## Dataset entries
= = = = =
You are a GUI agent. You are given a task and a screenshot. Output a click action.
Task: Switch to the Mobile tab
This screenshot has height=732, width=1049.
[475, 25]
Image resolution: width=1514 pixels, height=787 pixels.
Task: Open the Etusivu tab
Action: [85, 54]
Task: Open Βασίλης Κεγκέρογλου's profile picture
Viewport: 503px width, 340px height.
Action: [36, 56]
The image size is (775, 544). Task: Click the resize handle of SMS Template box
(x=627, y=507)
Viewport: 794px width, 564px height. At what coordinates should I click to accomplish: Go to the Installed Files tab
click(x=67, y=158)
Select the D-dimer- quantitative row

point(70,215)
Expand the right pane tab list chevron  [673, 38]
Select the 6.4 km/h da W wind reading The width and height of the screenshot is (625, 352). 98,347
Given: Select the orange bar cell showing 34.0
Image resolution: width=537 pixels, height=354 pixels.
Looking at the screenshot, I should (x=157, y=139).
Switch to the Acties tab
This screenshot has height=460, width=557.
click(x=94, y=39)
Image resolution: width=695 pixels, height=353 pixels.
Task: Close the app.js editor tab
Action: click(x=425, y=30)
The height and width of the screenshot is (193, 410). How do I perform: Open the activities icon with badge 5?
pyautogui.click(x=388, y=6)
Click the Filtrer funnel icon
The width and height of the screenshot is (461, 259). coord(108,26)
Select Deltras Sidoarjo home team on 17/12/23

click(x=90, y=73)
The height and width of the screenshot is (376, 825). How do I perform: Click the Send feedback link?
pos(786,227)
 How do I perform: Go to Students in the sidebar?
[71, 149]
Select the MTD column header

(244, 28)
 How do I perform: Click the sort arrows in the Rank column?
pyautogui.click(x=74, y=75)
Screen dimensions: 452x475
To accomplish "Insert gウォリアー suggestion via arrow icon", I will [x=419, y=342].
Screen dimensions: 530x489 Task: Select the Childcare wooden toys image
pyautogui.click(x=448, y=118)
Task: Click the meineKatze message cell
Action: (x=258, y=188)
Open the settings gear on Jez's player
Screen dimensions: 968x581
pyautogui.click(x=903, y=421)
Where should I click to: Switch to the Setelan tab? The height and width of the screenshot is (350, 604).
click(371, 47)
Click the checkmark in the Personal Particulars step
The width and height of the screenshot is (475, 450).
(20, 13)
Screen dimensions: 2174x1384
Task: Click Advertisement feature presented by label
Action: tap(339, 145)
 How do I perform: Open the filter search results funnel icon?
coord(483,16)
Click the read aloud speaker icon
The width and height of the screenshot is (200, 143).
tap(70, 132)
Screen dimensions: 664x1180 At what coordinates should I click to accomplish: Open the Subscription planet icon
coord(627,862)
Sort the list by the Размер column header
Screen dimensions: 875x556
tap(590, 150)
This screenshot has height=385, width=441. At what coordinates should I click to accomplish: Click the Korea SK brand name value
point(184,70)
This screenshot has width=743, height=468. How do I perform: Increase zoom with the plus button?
= = = = =
## DESCRIPTION OF THE TASK
Each entry must appear in the reply exactly as written.

## EXPECTED ANSWER
You are a GUI agent. You are given a task and a screenshot. Output a click action.
Task: Switch to the Mobile tab
This screenshot has height=732, width=1049.
[475, 25]
Image resolution: width=1514 pixels, height=787 pixels.
Task: Open the Etusivu tab
Action: [85, 54]
Task: Open Βασίλης Κεγκέρογλου's profile picture
Viewport: 503px width, 340px height.
Action: [36, 56]
The image size is (775, 544). Task: Click the resize handle of SMS Template box
(x=627, y=507)
Viewport: 794px width, 564px height. At what coordinates should I click to accomplish: Go to the Installed Files tab
click(x=67, y=158)
Select the D-dimer- quantitative row

point(70,215)
Expand the right pane tab list chevron  [673, 38]
Select the 6.4 km/h da W wind reading The width and height of the screenshot is (625, 352). 98,347
Given: Select the orange bar cell showing 34.0
Image resolution: width=537 pixels, height=354 pixels.
Looking at the screenshot, I should (x=157, y=139).
Switch to the Acties tab
This screenshot has height=460, width=557.
click(x=94, y=39)
Image resolution: width=695 pixels, height=353 pixels.
Task: Close the app.js editor tab
Action: click(x=425, y=30)
The height and width of the screenshot is (193, 410). How do I perform: Open the activities icon with badge 5?
pyautogui.click(x=388, y=6)
Click the Filtrer funnel icon
The width and height of the screenshot is (461, 259). coord(108,26)
Select Deltras Sidoarjo home team on 17/12/23

click(x=90, y=73)
The height and width of the screenshot is (376, 825). How do I perform: Click the Send feedback link?
pos(786,227)
 How do I perform: Go to Students in the sidebar?
[71, 149]
Select the MTD column header

(244, 28)
 How do I perform: Click the sort arrows in the Rank column?
pyautogui.click(x=74, y=75)
Screen dimensions: 452x475
To accomplish "Insert gウォリアー suggestion via arrow icon", I will [x=419, y=342].
Screen dimensions: 530x489 Task: Select the Childcare wooden toys image
pyautogui.click(x=448, y=118)
Task: Click the meineKatze message cell
Action: (x=258, y=188)
Open the settings gear on Jez's player
Screen dimensions: 968x581
pyautogui.click(x=903, y=421)
Where should I click to: Switch to the Setelan tab? The height and width of the screenshot is (350, 604).
click(371, 47)
Click the checkmark in the Personal Particulars step
The width and height of the screenshot is (475, 450).
(20, 13)
Screen dimensions: 2174x1384
Task: Click Advertisement feature presented by label
Action: tap(339, 145)
 How do I perform: Open the filter search results funnel icon?
coord(483,16)
Click the read aloud speaker icon
The width and height of the screenshot is (200, 143).
tap(70, 132)
Screen dimensions: 664x1180 At what coordinates should I click to accomplish: Open the Subscription planet icon
coord(627,862)
Sort the list by the Размер column header
Screen dimensions: 875x556
tap(590, 150)
This screenshot has height=385, width=441. At what coordinates should I click to accomplish: Click the Korea SK brand name value
point(184,70)
This screenshot has width=743, height=468. How do I perform: Increase zoom with the plus button?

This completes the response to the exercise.